The bottom hem of his sweatshirt is soaked in blood. Some of it drips in runnels onto the leafy ground, as black and shiny as axle oil. The knife blade sticks out of a tear in his denims where it sliced through the flesh of his hip in the fall. Austin puts his hand over it. “Shit,” he utters through gritted teeth, the blood seeping through his fingers. “I thought I felt something bite me.”
“C’mon!” Lilly springs to her feet and gives him a hand, carefully hoisting him to his feet. “We gotta get you to Dr. Stevens.”
* * *
Her full name was Christina Meredith Haben, and she grew up in Kirkwood, Georgia, and she went away to college in the 1980s to study telecommunications at Oberlin. She had a child out of wedlock that she carried to term and then gave up for adoption on the day after 9/11. She had suffered through a series of romantic misadventures in her life, never found Mr. Right, never married, and always considered herself wed to her job as the senior segment producer at one of the biggest stations in the South. She had won three Emmys, a Clio, and a couple of Cable Ace awards—all of which made her justifiably proud—and she never felt her superiors respected her or provided her with the remunera
tion that she deserved.
But at the present moment—on this filthy tile floor, in the glare of fluorescent lights—all of Christina Haben’s regrets, fears, frustrations, hopes, and desires are long gone, vanquished by death, her remains lying scattered across the gore-spattered parquet, while seventeen captive walkers tear into her organs and tissues.
The watery, orgiastic eating noises bounce around the cinder-block walls, as the dead feast on mostly unidentifiable body parts that used to comprise Christina Haben. Blood and spinal fluid and bile mingle in the corners of the room like multicolored cordials, sluicing through the seams in the tile, splashing the walls in blooms of deep scarlet, and drenching the frenzied biters. Selected for their physical integrity, earmarked for the gladiatorial arena, most of these creatures appear to be former adult males, some of them now crouching apelike in the bright light, gnawing on gristly nodules that used to belong to Christina Haben’s lower skeleton.
Across the room, a pair of rectangular portal windows are embedded in a garage door that encloses the room.
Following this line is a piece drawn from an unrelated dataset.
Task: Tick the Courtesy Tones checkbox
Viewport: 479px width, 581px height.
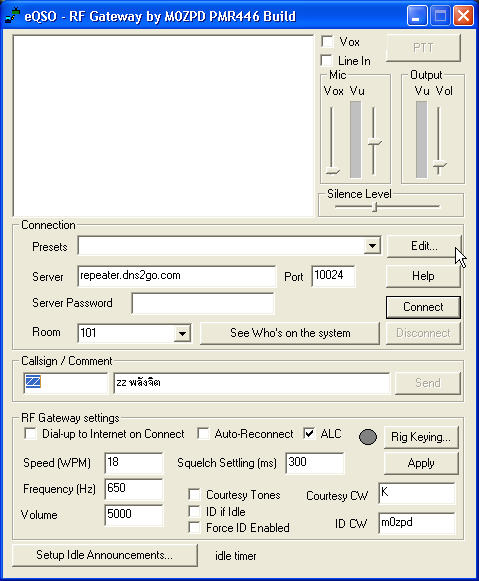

Within the frame of the window on the left, a gaunt, weathered, mustachioed face peers in at the action.
Standing in the silent corridor outside the enclosure, gazing intently through the window glass, the Governor registers little emotion on his face other than stern satisfaction with what he is seeing. His left ear is bandaged from a recent encounter with the newcomers, and the pain braces him. It makes him clench his fists. It courses down his marrow like electricity, girding him, crystallizing his mission. All his doubt, all his second-guessing—in fact, all his remaining humanity—are being pushed aside by the rage and the vengeance and the voice deep within him that serves as a compass. He knows now the only way to keep this tinderbox from going up in flames. He knows what he must do now in order to—
The shuffling of footsteps from the opposite end of the corridor interrupts his thoughts.
* * *
Lilly has her arm around Austin as she reaches the bottom of the stairs, turns a corner, and hurries down the main corridor that cuts through the foul-smelling, cinder-block catacombs of garages and service bays beneath the arena.